EXTRACT TO READ:
--- begin ---

Wednesday, July 29, 2015

But I Don't Want to Be a Statistician!

"For a long time I have thought I was a statistician.... But as I have watched mathematical statistics evolve, I have had cause to wonder and to doubt.... All in all, I have come to feel that my central interest is in data analysis...."

Opening paragraph from John Tukey "The Future of Data Analysis" (1962)

To begin, we must acknowledge that these labels are largely administrative based on who signs your paycheck. Still, I prefer the name "data analysis" with its active connotation. I understand the desire to rebrand data analysis as "data science" given the availability of so much digital information. As data has become big, it has become the star and the center of attention.

We can borrow from Breiman's two cultures of statistical modeling to clarify the changing focus. If our data collection is directed by a generative model, we are members of an established data modeling community and might call ourselves statisticians. On the other hand, the algorithmic modeler (although originally considered a deviant but now rich and sexy) took whatever data was available and made black box predictions. If you need a guide to applied predictive modeling in R, Max Kuhn might be a good place to start.

Nevertheless, causation keeps sneaking in through the back door in the form of causal networks. As an example, choice modeling can be justified as an "as if" predictive modeling but then it cannot be used for product design or pricing. As Judea Pearl notes, most data analysis is "not associational but causal in nature."

Does an inductive bias or schema predispose us to see the world as divided into causes and effects with features creating preference and preference impacting choice? Technically, the hierarchical Bayes choice model does not require the experimental manipulation of feature levels, for example, reporting the likelihood of bus ridership for individuals with differing demographics. Even here, it is difficult not be see causation at work with demographics becoming stereotypes. We want to be able to turn the dial, or at least selection different individuals, and watch choices change. Are such cognitive tendencies part of statistics?

Moreover, data visualization has always been an integral component in the R statistical programming language. Is data visualization statistics? And what of presentations like Hans Rosling's Let My Dataset Change Your Mindset? Does statistics include argumentation and persuasion?

Hadley Wickham and the Cognitive Interpretation of Data Analysis

You have seen all of his data manipulation packages in R, but you may have missed the theoretical foundations in the paper "A Cognitive Interpretation of Data Analysis" by Grolemund and Wickham. Sensemaking is offered as an organizing force with data analysis as an external tool to aid understanding. We can make sensemaking less vague with an illustration.

--- end ---

Records contained in a dataset:
--- begin ---

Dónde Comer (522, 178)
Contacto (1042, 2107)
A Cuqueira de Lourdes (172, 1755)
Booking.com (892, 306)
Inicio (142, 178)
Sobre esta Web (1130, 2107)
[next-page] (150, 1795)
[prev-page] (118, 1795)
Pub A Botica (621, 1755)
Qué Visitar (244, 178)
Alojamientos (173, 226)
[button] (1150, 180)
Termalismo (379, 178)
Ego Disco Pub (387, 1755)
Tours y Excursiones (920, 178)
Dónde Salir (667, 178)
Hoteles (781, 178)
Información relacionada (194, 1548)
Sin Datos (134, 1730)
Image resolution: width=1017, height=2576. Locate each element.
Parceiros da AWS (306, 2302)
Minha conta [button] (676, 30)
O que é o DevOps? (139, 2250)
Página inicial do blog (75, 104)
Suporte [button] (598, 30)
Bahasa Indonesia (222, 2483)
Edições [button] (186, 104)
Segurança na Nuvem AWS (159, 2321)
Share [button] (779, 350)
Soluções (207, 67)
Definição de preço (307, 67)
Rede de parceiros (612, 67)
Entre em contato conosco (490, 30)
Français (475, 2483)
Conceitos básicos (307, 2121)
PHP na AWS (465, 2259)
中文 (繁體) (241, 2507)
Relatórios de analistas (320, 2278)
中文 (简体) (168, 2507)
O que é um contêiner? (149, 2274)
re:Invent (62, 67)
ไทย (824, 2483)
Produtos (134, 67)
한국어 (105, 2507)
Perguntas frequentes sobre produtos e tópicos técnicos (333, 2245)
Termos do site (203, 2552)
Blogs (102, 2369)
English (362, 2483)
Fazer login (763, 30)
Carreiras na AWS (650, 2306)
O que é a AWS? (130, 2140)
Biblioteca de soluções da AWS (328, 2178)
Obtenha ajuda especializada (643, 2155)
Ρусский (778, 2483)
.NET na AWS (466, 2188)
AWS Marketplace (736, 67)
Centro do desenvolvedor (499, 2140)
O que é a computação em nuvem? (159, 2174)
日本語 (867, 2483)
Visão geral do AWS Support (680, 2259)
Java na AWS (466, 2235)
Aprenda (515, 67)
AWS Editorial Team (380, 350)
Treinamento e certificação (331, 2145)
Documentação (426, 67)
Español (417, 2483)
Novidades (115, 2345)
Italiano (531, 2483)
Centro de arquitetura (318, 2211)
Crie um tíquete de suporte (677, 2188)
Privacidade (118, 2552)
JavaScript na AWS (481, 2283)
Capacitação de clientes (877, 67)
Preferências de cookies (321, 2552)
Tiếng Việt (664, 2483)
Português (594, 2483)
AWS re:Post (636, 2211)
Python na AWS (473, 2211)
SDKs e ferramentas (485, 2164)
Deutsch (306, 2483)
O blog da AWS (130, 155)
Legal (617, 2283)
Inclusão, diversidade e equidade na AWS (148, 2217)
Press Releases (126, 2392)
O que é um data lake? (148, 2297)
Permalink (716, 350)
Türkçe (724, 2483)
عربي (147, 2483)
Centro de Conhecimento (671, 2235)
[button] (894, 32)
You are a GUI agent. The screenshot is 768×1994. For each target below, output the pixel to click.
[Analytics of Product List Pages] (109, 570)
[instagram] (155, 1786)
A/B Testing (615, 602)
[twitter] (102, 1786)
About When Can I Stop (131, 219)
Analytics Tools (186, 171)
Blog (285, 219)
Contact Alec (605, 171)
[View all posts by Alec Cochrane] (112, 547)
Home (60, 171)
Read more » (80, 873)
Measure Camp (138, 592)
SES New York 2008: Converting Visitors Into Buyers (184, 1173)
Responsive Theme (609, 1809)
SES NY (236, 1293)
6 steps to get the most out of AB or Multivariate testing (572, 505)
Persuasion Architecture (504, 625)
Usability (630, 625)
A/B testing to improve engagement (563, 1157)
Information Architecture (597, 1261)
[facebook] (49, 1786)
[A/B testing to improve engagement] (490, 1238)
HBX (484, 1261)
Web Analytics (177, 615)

--- end ---

WHAT TO DO:
#1 Answer these questions about the post on data analysis:
(a) In what year did Tukey's "The Future of Data Analysis" appear?
(b) Who is suggested as a good place to start for applied predictive modeling in R?
(c) Who wrote the paper "A Cognitive Interpretation of Data Analysis"?
#2 Output the part of the post on data analysis that opens with the words containing "Does an inductive bias" and closes with "part of statistics?", copied word for word.

THE SOLUTIONS:
#1
(a) 1962
(b) Max Kuhn
(c) Grolemund and Wickham

#2
Does an inductive bias or schema predispose us to see the world as divided into causes and effects with features creating preference and preference impacting choice? Technically, the hierarchical Bayes choice model does not require the experimental manipulation of feature levels, for example, reporting the likelihood of bus ridership for individuals with differing demographics. Even here, it is difficult not be see causation at work with demographics becoming stereotypes. We want to be able to turn the dial, or at least selection different individuals, and watch choices change. Are such cognitive tendencies part of statistics?